» WORK REQUIRED:
Would you reproduce all of the entries exactly?

» RAW DATA:
┄┄┄┄┄┄┄┄┄┄┄┄┄┄┄┄┄┄┄┄

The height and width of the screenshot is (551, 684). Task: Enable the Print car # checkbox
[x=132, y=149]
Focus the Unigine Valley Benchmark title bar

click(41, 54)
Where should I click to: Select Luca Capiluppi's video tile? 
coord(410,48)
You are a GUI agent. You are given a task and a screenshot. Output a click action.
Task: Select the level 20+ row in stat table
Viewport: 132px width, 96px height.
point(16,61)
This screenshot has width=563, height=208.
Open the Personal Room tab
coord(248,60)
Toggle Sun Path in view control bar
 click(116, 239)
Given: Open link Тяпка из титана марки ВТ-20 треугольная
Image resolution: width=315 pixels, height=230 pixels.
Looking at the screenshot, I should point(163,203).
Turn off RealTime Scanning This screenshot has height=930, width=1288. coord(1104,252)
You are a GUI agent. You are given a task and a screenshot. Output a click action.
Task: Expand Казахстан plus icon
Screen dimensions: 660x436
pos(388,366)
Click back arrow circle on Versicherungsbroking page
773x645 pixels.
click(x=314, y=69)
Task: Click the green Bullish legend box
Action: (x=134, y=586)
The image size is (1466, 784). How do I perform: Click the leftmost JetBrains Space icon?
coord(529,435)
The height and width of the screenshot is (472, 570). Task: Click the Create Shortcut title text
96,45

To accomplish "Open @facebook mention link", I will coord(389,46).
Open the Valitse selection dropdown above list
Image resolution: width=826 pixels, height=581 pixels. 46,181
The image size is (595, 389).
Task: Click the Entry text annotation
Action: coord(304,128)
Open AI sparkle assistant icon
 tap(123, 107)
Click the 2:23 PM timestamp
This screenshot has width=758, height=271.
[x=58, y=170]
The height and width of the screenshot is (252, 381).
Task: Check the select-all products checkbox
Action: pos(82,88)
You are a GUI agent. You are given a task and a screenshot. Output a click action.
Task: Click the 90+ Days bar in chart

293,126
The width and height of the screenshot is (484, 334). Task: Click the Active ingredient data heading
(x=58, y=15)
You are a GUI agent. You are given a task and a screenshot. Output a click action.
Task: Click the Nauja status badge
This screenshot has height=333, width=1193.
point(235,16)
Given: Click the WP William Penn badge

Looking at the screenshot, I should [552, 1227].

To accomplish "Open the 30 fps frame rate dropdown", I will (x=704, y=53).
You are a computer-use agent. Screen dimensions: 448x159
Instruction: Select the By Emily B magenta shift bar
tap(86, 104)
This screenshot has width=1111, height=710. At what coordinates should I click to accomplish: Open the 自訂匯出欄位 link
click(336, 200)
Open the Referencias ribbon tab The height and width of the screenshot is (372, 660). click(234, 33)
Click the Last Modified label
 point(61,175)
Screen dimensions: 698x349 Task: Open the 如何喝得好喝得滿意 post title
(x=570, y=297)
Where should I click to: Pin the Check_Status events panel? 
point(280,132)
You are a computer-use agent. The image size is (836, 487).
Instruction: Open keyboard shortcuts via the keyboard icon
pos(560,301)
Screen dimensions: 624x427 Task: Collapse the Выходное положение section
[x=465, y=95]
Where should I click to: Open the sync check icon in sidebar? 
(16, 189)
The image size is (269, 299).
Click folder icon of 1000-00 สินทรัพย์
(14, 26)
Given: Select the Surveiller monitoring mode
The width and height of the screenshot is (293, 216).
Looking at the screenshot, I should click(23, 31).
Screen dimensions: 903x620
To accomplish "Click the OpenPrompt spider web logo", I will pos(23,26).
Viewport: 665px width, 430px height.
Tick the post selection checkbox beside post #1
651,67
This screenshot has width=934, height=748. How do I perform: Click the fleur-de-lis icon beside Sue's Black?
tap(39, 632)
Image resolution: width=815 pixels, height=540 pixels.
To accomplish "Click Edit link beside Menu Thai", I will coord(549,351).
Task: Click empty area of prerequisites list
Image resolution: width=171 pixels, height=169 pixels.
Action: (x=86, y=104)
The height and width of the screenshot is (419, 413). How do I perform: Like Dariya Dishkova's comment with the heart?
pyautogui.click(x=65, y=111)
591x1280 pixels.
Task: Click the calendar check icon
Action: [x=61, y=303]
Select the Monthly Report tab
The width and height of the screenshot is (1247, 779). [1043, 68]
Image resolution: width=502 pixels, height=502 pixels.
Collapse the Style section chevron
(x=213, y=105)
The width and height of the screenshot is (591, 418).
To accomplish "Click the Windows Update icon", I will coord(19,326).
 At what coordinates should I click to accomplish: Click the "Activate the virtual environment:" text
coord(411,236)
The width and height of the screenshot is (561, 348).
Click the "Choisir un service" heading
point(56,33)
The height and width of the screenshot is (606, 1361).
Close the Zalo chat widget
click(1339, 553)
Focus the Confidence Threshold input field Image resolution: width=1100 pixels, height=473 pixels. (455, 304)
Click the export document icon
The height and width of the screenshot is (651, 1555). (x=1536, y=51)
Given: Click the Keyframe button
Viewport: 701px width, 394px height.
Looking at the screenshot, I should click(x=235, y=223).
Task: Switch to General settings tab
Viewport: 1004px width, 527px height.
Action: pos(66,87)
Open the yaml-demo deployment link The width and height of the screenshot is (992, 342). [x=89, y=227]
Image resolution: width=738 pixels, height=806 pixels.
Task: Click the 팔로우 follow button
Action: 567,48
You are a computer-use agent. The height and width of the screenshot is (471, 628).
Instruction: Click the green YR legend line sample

┄┄┄┄┄┄┄┄┄┄┄┄┄┄┄┄┄┄┄┄

» ANSWER SECTION:
The height and width of the screenshot is (551, 684). Task: Enable the Print car # checkbox
[x=132, y=149]
Focus the Unigine Valley Benchmark title bar

click(41, 54)
Where should I click to: Select Luca Capiluppi's video tile? 
coord(410,48)
You are a GUI agent. You are given a task and a screenshot. Output a click action.
Task: Select the level 20+ row in stat table
Viewport: 132px width, 96px height.
point(16,61)
This screenshot has width=563, height=208.
Open the Personal Room tab
coord(248,60)
Toggle Sun Path in view control bar
 click(116, 239)
Given: Open link Тяпка из титана марки ВТ-20 треугольная
Image resolution: width=315 pixels, height=230 pixels.
Looking at the screenshot, I should point(163,203).
Turn off RealTime Scanning This screenshot has height=930, width=1288. coord(1104,252)
You are a GUI agent. You are given a task and a screenshot. Output a click action.
Task: Expand Казахстан plus icon
Screen dimensions: 660x436
pos(388,366)
Click back arrow circle on Versicherungsbroking page
773x645 pixels.
click(x=314, y=69)
Task: Click the green Bullish legend box
Action: (x=134, y=586)
The image size is (1466, 784). How do I perform: Click the leftmost JetBrains Space icon?
coord(529,435)
The height and width of the screenshot is (472, 570). Task: Click the Create Shortcut title text
96,45

To accomplish "Open @facebook mention link", I will coord(389,46).
Open the Valitse selection dropdown above list
Image resolution: width=826 pixels, height=581 pixels. 46,181
The image size is (595, 389).
Task: Click the Entry text annotation
Action: coord(304,128)
Open AI sparkle assistant icon
 tap(123, 107)
Click the 2:23 PM timestamp
This screenshot has width=758, height=271.
[x=58, y=170]
The height and width of the screenshot is (252, 381).
Task: Check the select-all products checkbox
Action: pos(82,88)
You are a GUI agent. You are given a task and a screenshot. Output a click action.
Task: Click the 90+ Days bar in chart

293,126
The width and height of the screenshot is (484, 334). Task: Click the Active ingredient data heading
(x=58, y=15)
You are a GUI agent. You are given a task and a screenshot. Output a click action.
Task: Click the Nauja status badge
This screenshot has height=333, width=1193.
point(235,16)
Given: Click the WP William Penn badge

Looking at the screenshot, I should [552, 1227].

To accomplish "Open the 30 fps frame rate dropdown", I will (x=704, y=53).
You are a computer-use agent. Screen dimensions: 448x159
Instruction: Select the By Emily B magenta shift bar
tap(86, 104)
This screenshot has width=1111, height=710. At what coordinates should I click to accomplish: Open the 自訂匯出欄位 link
click(336, 200)
Open the Referencias ribbon tab The height and width of the screenshot is (372, 660). click(234, 33)
Click the Last Modified label
 point(61,175)
Screen dimensions: 698x349 Task: Open the 如何喝得好喝得滿意 post title
(x=570, y=297)
Where should I click to: Pin the Check_Status events panel? 
point(280,132)
You are a computer-use agent. The image size is (836, 487).
Instruction: Open keyboard shortcuts via the keyboard icon
pos(560,301)
Screen dimensions: 624x427 Task: Collapse the Выходное положение section
[x=465, y=95]
Where should I click to: Open the sync check icon in sidebar? 
(16, 189)
The image size is (269, 299).
Click folder icon of 1000-00 สินทรัพย์
(14, 26)
Given: Select the Surveiller monitoring mode
The width and height of the screenshot is (293, 216).
Looking at the screenshot, I should click(23, 31).
Screen dimensions: 903x620
To accomplish "Click the OpenPrompt spider web logo", I will pos(23,26).
Viewport: 665px width, 430px height.
Tick the post selection checkbox beside post #1
651,67
This screenshot has width=934, height=748. How do I perform: Click the fleur-de-lis icon beside Sue's Black?
tap(39, 632)
Image resolution: width=815 pixels, height=540 pixels.
To accomplish "Click Edit link beside Menu Thai", I will coord(549,351).
Task: Click empty area of prerequisites list
Image resolution: width=171 pixels, height=169 pixels.
Action: (x=86, y=104)
The height and width of the screenshot is (419, 413). How do I perform: Like Dariya Dishkova's comment with the heart?
pyautogui.click(x=65, y=111)
591x1280 pixels.
Task: Click the calendar check icon
Action: [x=61, y=303]
Select the Monthly Report tab
The width and height of the screenshot is (1247, 779). [1043, 68]
Image resolution: width=502 pixels, height=502 pixels.
Collapse the Style section chevron
(x=213, y=105)
The width and height of the screenshot is (591, 418).
To accomplish "Click the Windows Update icon", I will coord(19,326).
 At what coordinates should I click to accomplish: Click the "Activate the virtual environment:" text
coord(411,236)
The width and height of the screenshot is (561, 348).
Click the "Choisir un service" heading
point(56,33)
The height and width of the screenshot is (606, 1361).
Close the Zalo chat widget
click(1339, 553)
Focus the Confidence Threshold input field Image resolution: width=1100 pixels, height=473 pixels. (455, 304)
Click the export document icon
The height and width of the screenshot is (651, 1555). (x=1536, y=51)
Given: Click the Keyframe button
Viewport: 701px width, 394px height.
Looking at the screenshot, I should click(x=235, y=223).
Task: Switch to General settings tab
Viewport: 1004px width, 527px height.
Action: pos(66,87)
Open the yaml-demo deployment link The width and height of the screenshot is (992, 342). [x=89, y=227]
Image resolution: width=738 pixels, height=806 pixels.
Task: Click the 팔로우 follow button
Action: 567,48
You are a computer-use agent. The height and width of the screenshot is (471, 628).
Instruction: Click the green YR legend line sample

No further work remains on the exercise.